* What to work on *
Given the material below, return only the lines starting at the line with "Scuola in Chiaro (56, 1247)" and ending at the line with "2024 (167, 678)", exactly as they appear.

* Data provided *

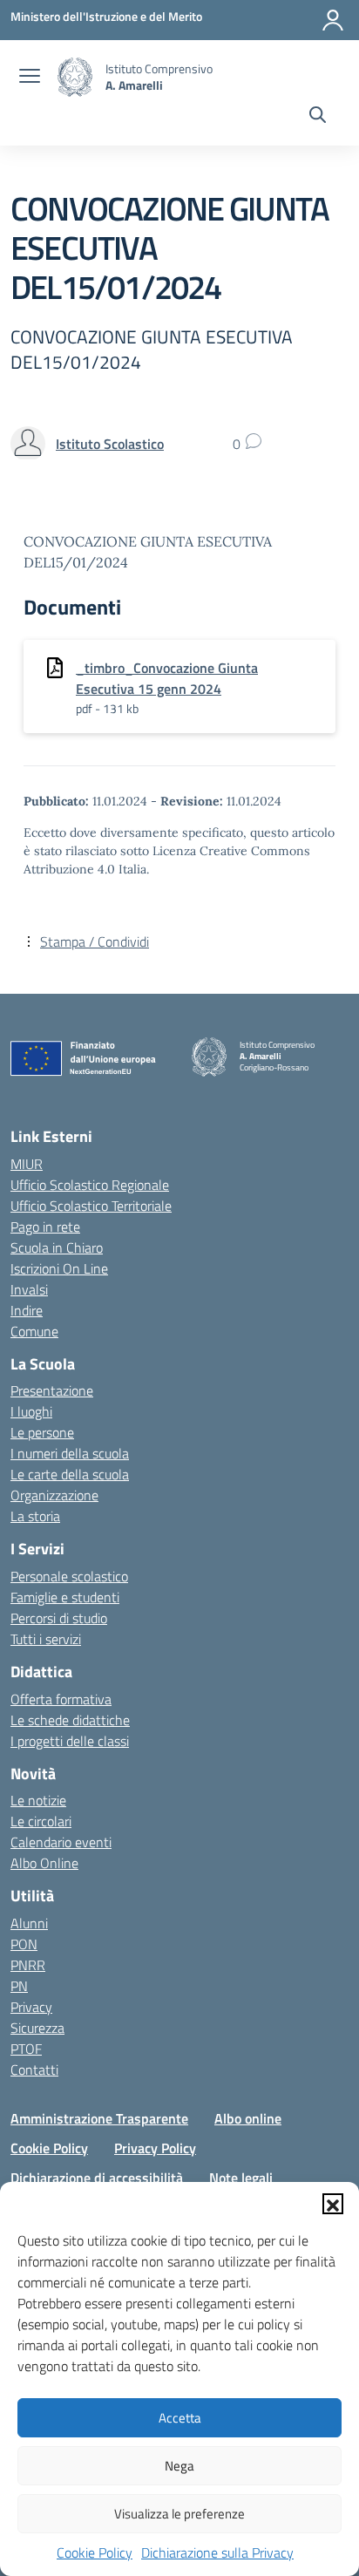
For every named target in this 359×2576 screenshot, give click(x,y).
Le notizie (38, 1800)
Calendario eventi (61, 1842)
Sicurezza (37, 2027)
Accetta (180, 2418)
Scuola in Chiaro (56, 1247)
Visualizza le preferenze (179, 2514)
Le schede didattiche (70, 1719)
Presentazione (51, 1390)
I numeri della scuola (69, 1453)
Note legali (241, 2177)
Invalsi (29, 1289)
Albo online (247, 2118)
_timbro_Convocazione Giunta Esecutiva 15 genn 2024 (167, 678)
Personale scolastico (69, 1576)
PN (19, 1985)
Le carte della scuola (69, 1474)
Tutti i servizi (45, 1638)
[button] (333, 2203)
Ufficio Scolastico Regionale (89, 1184)
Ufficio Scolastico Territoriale (91, 1205)
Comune (34, 1331)
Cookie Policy (94, 2552)
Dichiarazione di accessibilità (96, 2177)
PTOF (26, 2048)
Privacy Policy (155, 2148)
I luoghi (31, 1411)
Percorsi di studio (58, 1617)
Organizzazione (54, 1495)
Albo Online (44, 1862)
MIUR (26, 1163)
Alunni (29, 1923)
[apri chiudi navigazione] (29, 77)
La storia (35, 1515)
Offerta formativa (61, 1699)
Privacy (31, 2006)
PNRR (27, 1964)
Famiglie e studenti (64, 1597)
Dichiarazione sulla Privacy (217, 2552)
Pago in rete (45, 1226)
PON (23, 1944)
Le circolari (40, 1821)
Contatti (34, 2069)
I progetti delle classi (69, 1740)
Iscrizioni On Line (59, 1268)
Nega (179, 2466)
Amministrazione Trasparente (99, 2118)
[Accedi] (333, 20)
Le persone (42, 1432)
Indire (26, 1310)
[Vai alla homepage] (75, 77)
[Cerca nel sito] (317, 116)
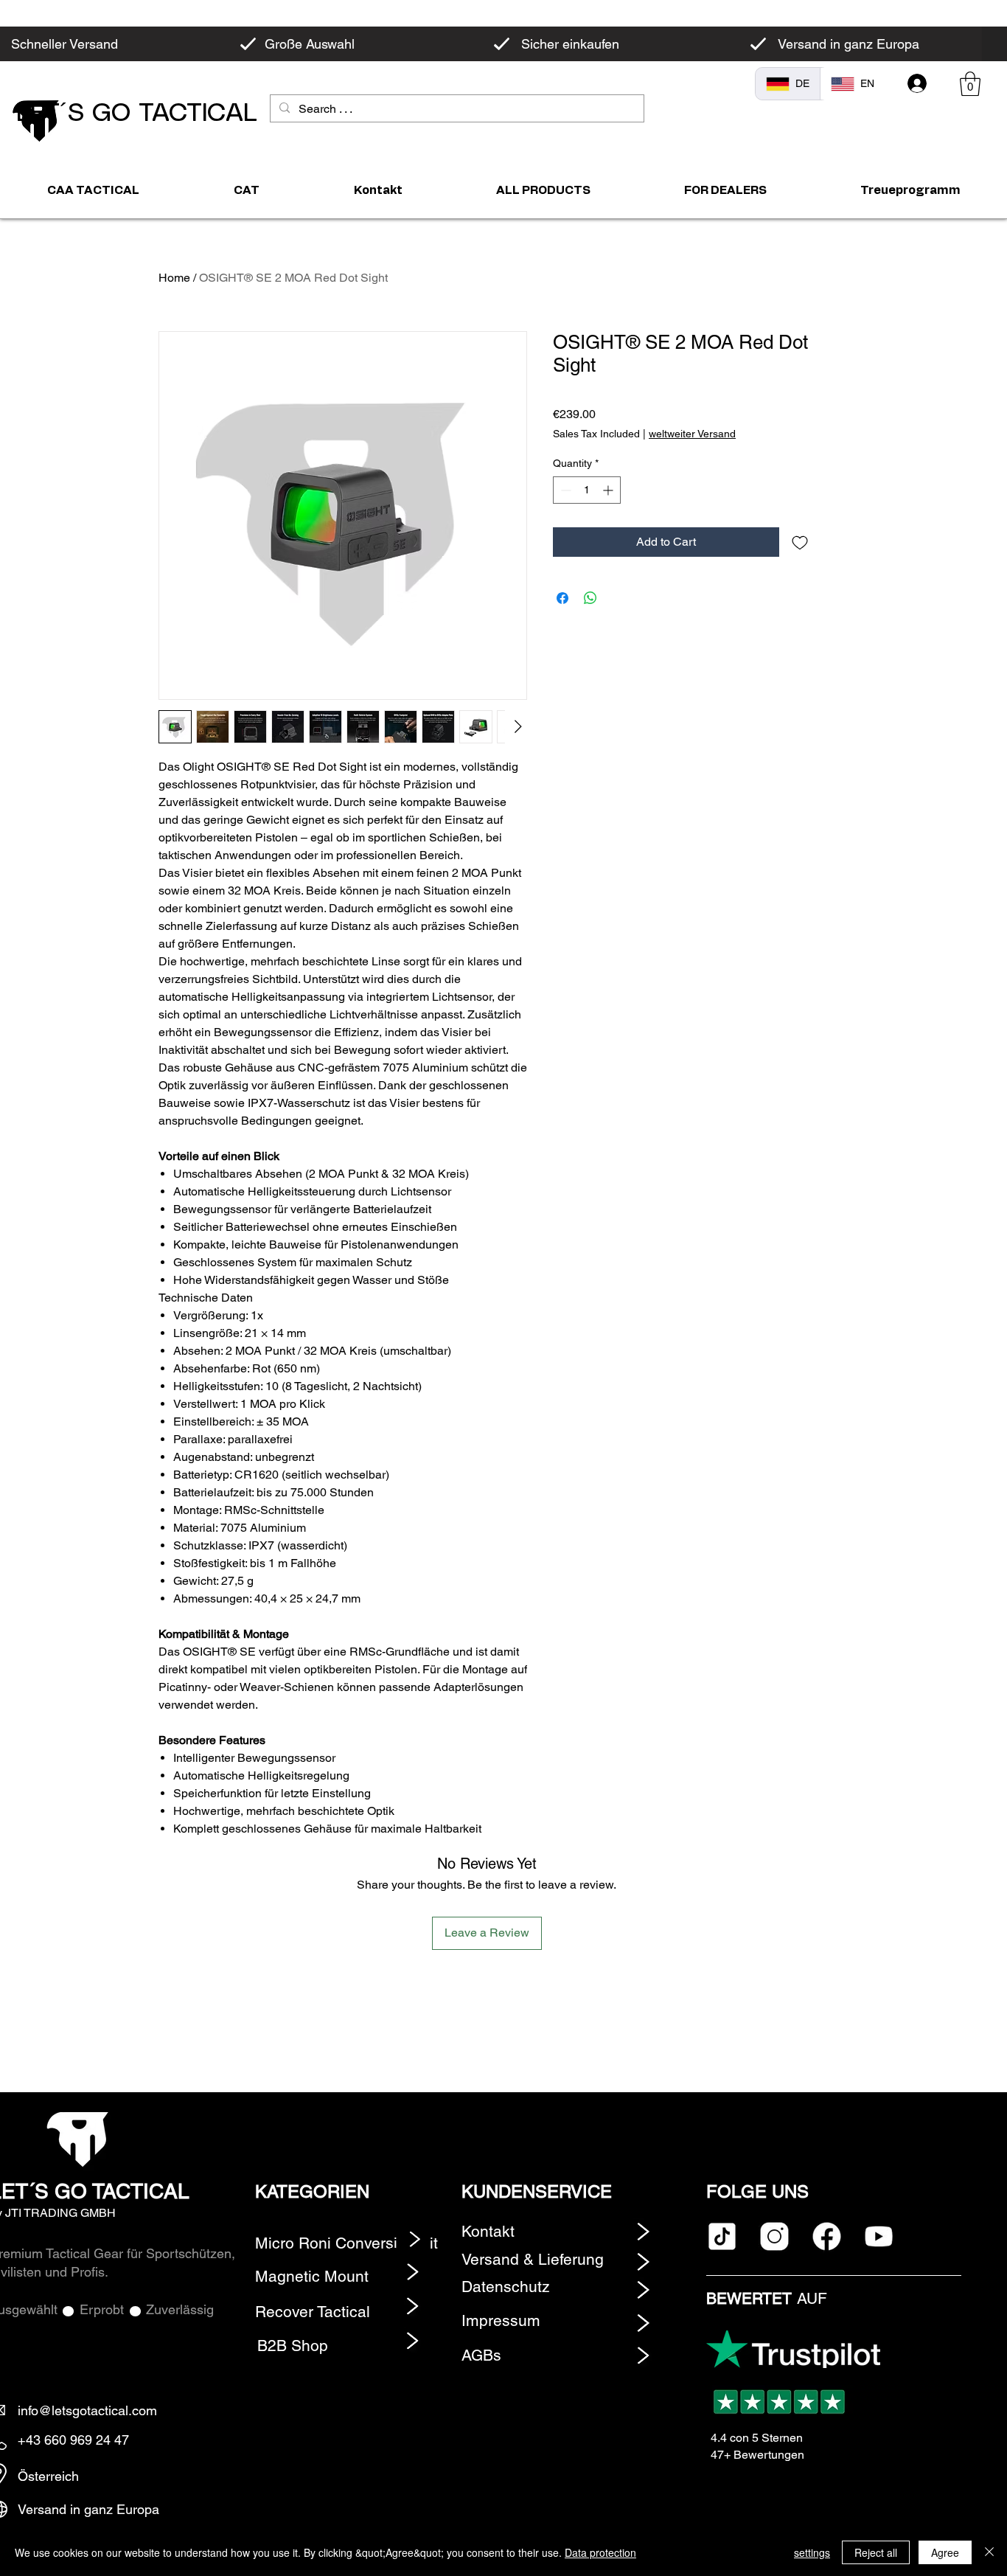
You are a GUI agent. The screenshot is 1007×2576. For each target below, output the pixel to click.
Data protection (600, 2552)
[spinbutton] (587, 490)
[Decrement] (564, 490)
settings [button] (812, 2552)
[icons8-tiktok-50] (722, 2236)
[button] (970, 84)
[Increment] (609, 490)
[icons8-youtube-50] (879, 2236)
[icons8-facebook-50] (827, 2236)
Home (174, 278)
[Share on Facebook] (562, 598)
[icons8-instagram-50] (774, 2236)
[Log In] (917, 83)
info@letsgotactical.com (87, 2410)
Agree (945, 2552)
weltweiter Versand (692, 434)
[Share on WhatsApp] (590, 598)
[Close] (989, 2552)
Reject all (875, 2552)
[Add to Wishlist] (800, 542)
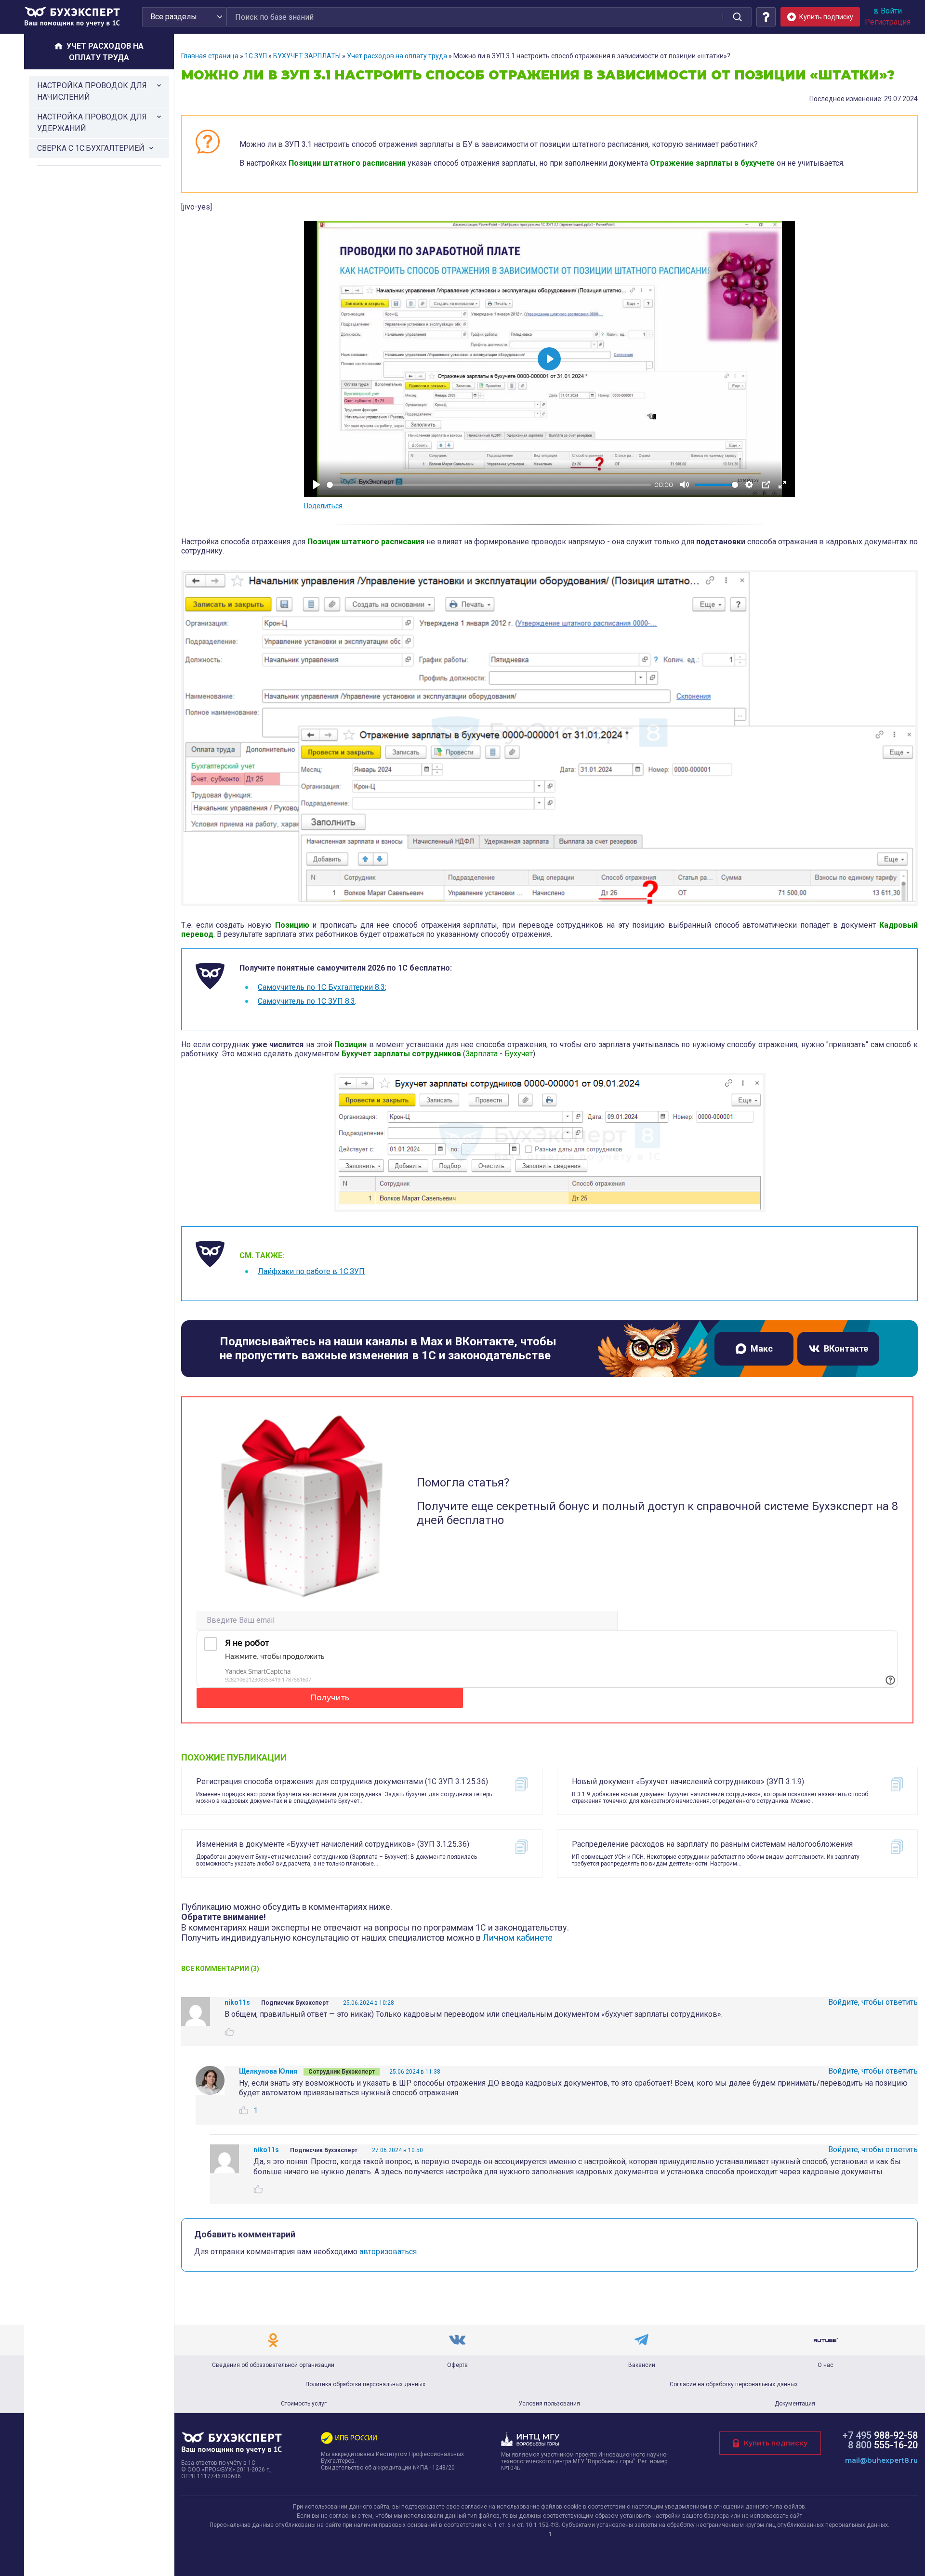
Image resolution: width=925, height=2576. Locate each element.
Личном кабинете (518, 1937)
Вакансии (641, 2365)
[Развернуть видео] (782, 484)
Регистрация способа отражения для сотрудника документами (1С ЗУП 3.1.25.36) (342, 1781)
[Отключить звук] (684, 484)
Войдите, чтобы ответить (873, 2002)
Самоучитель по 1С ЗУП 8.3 (306, 1001)
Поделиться (323, 505)
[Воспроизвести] (316, 484)
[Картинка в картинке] (766, 484)
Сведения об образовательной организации (273, 2365)
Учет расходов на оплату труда (397, 56)
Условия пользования (549, 2403)
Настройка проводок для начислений (92, 91)
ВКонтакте (846, 1348)
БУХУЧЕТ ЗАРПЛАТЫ (307, 56)
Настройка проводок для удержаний (92, 122)
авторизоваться (388, 2251)
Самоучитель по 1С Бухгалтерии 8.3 (321, 987)
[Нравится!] (229, 2032)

* Output for this task *
Scuola in Chiaro (56, 1247)
Visualizza le preferenze (179, 2514)
Le schede didattiche (70, 1719)
Presentazione (51, 1390)
I numeri della scuola (69, 1453)
Note legali (241, 2177)
Invalsi (29, 1289)
Albo online (247, 2118)
_timbro_Convocazione Giunta Esecutiva 15 genn 2024 (167, 678)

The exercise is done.